Le problème de la prostitution c’est qu’elle n’est pas à la hauteur de l’œuvre de stylisation subtile du vivant, de la même façon que l’économie libérale n’est pas à la hauteur de l’économie biotique. Pour qu’une prostituée se vende, encore faudrait-il que son corps lui appartienne mais « être un corps » définit une situation qui est tellement et exclusivement « elle » qu’il n’est pas en son pouvoir d’en faire quelque chose. Il est seulement de sa puissance de libérer toute la force que cette « situation » contient, c’est-à-dire aussi tout ce que cette situation « devient », et c’est en ce devenir qu’être soi consiste parce qu’être est structurellement un « don » et pas un échange. Les clients des prostituées manquent moins de dignité que de « style » et c’est peut-être le seul crime vraiment grave que d’accuser le coup d’une telle déficience.
Toute l’erreur de perspective de l’obsolescence programmée vient du fait qu’elle se fonde sur un principe d’addiction qui ne constitue que la partie négative, régressive, figée de l’habitus, alors que l’évolution même du vivant prouve l’efficience prépondérante de la créativité, de la souplesse et de l’ingéniosité des espèces au sein de l’écosystème. Pour présenter les choses plus clairement, le fait d’intégrer à la mise sur le marché d’un produit sa courte durée d’utilisation vise à programmer la succession rapide des séquences d’achat, d’épuisement et à nouveau d’achat ou bien à rendre indispensable pour l’utilisation d’un produit l’acquisition d’un autre produit, bref à « surfer » sur des rythmes et des réseaux de dépendance à l’égard de comportements qui sont inscrits dans les mœurs de l’époque donnée d’une société donnée mais si l’obsolescence programmée s’appuie sur le caractère non dispensable du besoin créé par l’habitude, elle ne prend pas en considération l’efficience contractive de l’habitus. 

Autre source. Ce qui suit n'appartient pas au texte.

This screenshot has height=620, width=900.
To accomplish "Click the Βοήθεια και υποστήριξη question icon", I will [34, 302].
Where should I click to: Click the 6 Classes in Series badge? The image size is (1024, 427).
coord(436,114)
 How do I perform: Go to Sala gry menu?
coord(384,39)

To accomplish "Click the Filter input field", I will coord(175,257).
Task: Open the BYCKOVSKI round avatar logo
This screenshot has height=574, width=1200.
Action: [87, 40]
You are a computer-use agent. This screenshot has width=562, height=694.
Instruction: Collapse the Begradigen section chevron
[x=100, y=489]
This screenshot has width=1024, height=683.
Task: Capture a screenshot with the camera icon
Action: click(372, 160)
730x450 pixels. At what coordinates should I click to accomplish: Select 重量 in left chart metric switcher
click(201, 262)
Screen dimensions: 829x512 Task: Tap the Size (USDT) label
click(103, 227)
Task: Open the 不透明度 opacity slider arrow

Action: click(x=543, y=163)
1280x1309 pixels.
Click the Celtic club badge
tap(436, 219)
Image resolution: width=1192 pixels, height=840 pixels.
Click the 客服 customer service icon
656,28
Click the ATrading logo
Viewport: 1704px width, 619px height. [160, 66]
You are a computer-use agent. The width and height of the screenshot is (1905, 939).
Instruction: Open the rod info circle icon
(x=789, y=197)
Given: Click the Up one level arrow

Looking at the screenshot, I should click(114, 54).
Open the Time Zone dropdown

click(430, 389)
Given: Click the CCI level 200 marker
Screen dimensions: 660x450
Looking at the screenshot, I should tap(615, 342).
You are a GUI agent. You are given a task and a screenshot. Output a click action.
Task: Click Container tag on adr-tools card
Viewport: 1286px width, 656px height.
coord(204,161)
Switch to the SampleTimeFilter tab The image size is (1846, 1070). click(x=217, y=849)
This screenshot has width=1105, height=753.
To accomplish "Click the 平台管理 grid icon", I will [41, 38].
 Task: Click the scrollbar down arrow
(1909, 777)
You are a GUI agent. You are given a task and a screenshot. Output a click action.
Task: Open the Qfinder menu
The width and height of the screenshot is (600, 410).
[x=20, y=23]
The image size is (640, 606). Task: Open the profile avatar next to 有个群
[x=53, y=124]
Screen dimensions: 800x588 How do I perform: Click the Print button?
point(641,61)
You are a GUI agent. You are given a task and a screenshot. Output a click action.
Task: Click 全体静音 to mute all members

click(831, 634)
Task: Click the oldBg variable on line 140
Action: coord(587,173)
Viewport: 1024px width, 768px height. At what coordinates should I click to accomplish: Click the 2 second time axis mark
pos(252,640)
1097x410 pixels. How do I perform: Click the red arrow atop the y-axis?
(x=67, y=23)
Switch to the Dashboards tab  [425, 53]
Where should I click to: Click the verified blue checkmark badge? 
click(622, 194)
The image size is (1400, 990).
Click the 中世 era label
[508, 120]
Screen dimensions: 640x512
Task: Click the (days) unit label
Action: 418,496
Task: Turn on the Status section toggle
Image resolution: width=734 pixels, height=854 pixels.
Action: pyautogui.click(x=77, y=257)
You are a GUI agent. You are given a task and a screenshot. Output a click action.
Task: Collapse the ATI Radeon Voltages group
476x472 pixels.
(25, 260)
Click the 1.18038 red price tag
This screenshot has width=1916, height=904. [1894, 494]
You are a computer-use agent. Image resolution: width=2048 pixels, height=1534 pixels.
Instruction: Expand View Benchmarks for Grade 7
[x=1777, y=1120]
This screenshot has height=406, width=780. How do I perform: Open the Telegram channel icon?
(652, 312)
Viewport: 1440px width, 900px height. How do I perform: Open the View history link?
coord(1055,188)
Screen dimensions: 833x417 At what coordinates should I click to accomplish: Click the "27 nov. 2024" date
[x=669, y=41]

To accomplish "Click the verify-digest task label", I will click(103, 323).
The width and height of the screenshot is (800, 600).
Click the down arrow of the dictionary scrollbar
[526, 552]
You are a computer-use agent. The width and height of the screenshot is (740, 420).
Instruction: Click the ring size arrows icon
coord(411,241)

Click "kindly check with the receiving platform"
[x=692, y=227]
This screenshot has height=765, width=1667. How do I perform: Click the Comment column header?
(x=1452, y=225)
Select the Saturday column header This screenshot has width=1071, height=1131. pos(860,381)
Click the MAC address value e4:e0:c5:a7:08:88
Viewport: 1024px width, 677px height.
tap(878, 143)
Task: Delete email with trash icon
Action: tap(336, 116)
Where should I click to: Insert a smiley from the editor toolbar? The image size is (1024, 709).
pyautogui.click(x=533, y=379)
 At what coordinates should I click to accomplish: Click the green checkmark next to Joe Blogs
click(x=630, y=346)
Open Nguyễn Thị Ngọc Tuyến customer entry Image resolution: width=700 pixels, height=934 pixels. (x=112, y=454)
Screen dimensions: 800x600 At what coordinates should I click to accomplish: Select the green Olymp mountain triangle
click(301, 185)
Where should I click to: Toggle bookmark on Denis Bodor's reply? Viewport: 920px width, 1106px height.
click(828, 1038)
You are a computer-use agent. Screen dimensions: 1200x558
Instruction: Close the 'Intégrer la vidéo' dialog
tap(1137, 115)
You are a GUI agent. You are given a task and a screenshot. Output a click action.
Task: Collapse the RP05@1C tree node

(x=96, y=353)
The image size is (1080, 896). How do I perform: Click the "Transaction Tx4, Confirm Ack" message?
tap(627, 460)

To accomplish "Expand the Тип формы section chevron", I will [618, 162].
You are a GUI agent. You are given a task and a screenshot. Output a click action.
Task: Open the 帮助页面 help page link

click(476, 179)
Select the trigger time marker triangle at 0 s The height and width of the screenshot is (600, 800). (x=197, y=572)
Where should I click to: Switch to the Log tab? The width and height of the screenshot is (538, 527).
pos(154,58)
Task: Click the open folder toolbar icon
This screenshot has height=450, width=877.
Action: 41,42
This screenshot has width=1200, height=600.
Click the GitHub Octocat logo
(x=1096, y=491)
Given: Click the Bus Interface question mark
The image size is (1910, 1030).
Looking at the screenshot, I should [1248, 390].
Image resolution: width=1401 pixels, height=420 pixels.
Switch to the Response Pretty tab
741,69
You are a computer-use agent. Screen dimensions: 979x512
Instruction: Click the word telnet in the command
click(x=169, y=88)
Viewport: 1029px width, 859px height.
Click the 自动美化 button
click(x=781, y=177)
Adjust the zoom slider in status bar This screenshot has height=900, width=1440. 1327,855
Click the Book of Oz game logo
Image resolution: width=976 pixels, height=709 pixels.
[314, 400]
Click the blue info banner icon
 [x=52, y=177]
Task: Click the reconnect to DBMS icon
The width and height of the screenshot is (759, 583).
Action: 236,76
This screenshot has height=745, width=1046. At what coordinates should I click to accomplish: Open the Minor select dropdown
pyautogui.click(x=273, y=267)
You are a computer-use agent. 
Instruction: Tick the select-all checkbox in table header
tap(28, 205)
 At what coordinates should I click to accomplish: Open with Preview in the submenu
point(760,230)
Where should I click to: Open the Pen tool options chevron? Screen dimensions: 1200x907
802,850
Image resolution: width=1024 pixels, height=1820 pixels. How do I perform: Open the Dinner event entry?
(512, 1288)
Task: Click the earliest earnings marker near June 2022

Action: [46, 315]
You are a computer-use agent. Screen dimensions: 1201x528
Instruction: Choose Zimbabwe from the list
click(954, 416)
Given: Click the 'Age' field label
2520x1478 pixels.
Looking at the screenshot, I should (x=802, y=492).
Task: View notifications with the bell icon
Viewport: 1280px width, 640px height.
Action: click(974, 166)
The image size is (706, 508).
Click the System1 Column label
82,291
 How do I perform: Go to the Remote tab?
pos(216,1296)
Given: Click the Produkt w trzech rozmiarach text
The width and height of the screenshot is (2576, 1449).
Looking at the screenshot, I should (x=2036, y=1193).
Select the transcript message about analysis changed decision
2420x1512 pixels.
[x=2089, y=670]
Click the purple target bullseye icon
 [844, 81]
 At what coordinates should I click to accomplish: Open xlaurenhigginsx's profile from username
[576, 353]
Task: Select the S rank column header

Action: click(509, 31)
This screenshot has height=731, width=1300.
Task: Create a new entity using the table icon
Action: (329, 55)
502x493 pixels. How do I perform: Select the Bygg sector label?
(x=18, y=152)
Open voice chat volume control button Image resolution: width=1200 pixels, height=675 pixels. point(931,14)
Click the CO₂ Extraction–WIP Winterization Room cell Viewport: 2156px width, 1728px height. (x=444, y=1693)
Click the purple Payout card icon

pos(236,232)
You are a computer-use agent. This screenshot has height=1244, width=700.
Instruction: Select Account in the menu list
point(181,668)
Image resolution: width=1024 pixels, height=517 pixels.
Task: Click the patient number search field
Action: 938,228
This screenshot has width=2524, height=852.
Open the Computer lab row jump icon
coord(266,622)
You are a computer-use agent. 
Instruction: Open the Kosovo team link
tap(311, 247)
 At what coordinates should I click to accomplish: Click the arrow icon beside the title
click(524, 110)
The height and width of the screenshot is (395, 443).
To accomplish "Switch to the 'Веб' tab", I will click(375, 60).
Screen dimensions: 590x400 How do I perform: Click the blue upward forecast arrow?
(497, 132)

Qu’une économie fondée sur l’échange ait besoin de l’obsolescence programmée pour perdurer annonce quelque chose de sa fin prochaine. Si, en effet, le produit a besoin de disparaître pour se rendre indispensable, il crée nécessairement dans le lien de dépendance qu’il avait tissé avec le consommateur des ruptures, des périodes d’indépendance forcées, de sevrage, de détournement au cœur desquels l’ingéniosité du besoin ne peut que s’exercer pleinement précisément parce que ce n’est pas seulement une ingéniosité des besoins. Miser sur la dépendance des besoins se révèle vite être un faux calcul dés lors  que le besoin de vivre est débordé par le désir d’être et il ne peut en être autrement.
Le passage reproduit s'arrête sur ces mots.